Document:
# ADA style 100 Gallon aquarium cabinet.



## UsAndThem (Jan 20, 2015)

Hey everyone

Today i'm going to be showing you how to make an ADA style aquarium cabinet. as of now it's about 75% complete. just waiting on the Formica to come in at my local counter top store.

Materials

3/4" Oakwood Plywood
Titebond III Ultimate wood glue
1.25" Wood screws (#8)
2.5" Wood screws (#8)
Euro hinges (Doors)
Lepage Contact Cement (3.75L)
High density foam roller (For contact cement)
Laminate (I chose formica)
Wood stain (I used Minwax Rosewood)
#20 Biscuits (2 packs)

TOOLS
Drill
Pilot hole bit
#8 Square head Drill bit
Biscuit Joiner
Laminate Trimmer
Jigsaw
Hole saw
J Roller





Measure the dimensions of your stand. In total you will have 5 sides and 1 Middle brace in total. Each piece will consist two 3/4" Oak wood plywood pieces glued together with Titebond Ultimate wood glue III(Waterproof). except ,for the left and right side braces(For now). I chose Oakwood plywood because it is a hardwood Veneer core which makes this much more stronger than your average piece of plywood. Before glueing the side braces together you will want to cut out space for your Euro hinges. than you can glue the sides braces together.

using 1.25" #8 screws, Glue and screw the two pieces of 3/4" plywood together.When finished for this stand to create 6 pieces in total.(top, Bottom, left, right back and middle brace) Each piece is two 3/4" pieces of plywood glued together.

since I used two pieces of 3/4" plywood I decided that on every side each piece of plywood would have its own biscuit joint. now for this particular stand I decided on a biscuit joint every 4" on each piece of plywood.(see picture).

4) Apply glue to the #20 biscuit and insert into slot. ensure both sides are glued than connect all 4 pieces (Top Bottom left right middle and middle brace).

5) Using #8 2 1/2" Screws . connect all pieces together to form the stand as pictured below.

6) Stain the inside of the cabinet with at least two coats for water proofing.

This is all for now, stay tuned this week for completion.


----------



## vraev (Mar 29, 2012)

Wow. So awesome. I wish I could be as handy as you.


----------



## tom g (Jul 8, 2009)

*Awesome*

Nice read .... now this is what this forum should be all about inspiration and teaching others stuff...not gta/kijjii


----------



## Nebthet78 (Aug 21, 2017)

Great Thread. Following!


----------



## UsAndThem (Jan 20, 2015)

*Update*

Okay so a bit more has been completed since my original post. lets have a look.

Now i wanted the edges and corners to be flawless. so for this I had to use Wood filler to cover any drill holes and edges where the wood meets up. once this has dried go ahead and sand it down to nice smooth finish.

Data:
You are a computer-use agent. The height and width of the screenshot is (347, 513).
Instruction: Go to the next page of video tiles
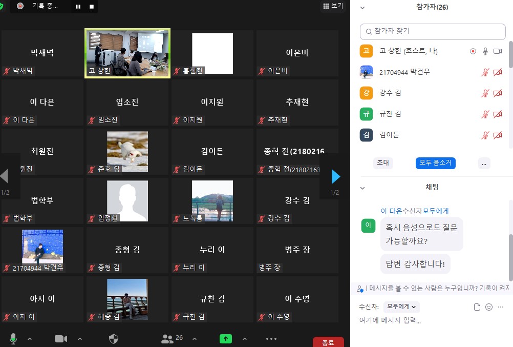click(335, 177)
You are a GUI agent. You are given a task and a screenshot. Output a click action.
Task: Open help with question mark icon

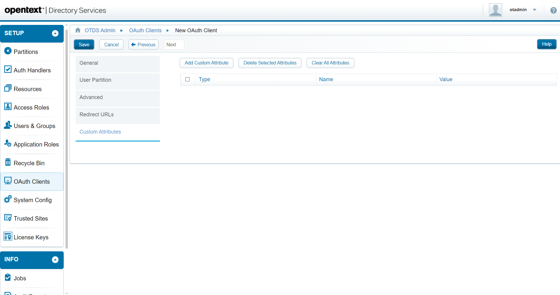tap(553, 10)
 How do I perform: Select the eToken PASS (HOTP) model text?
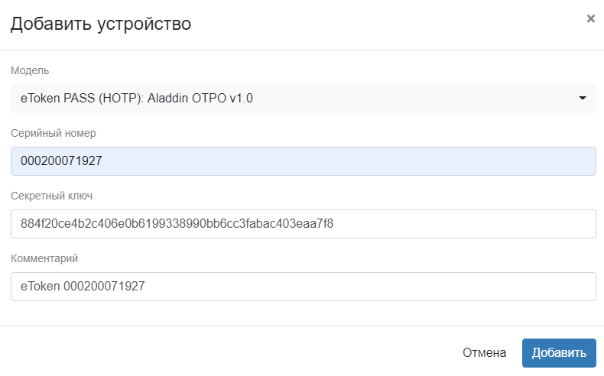pos(136,99)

Set problem 1:
In the aquarium cabinet thread, what wood stain did the builder use?
Set problem 2:
Write out the aquarium cabinet thread word for word, starting at "# ADA style" and ending at "counter top store.".

Final result 1:
Minwax Rosewood.

Final result 2:
# ADA style 100 Gallon aquarium cabinet.



## UsAndThem (Jan 20, 2015)

Hey everyone

Today i'm going to be showing you how to make an ADA style aquarium cabinet. as of now it's about 75% complete. just waiting on the Formica to come in at my local counter top store.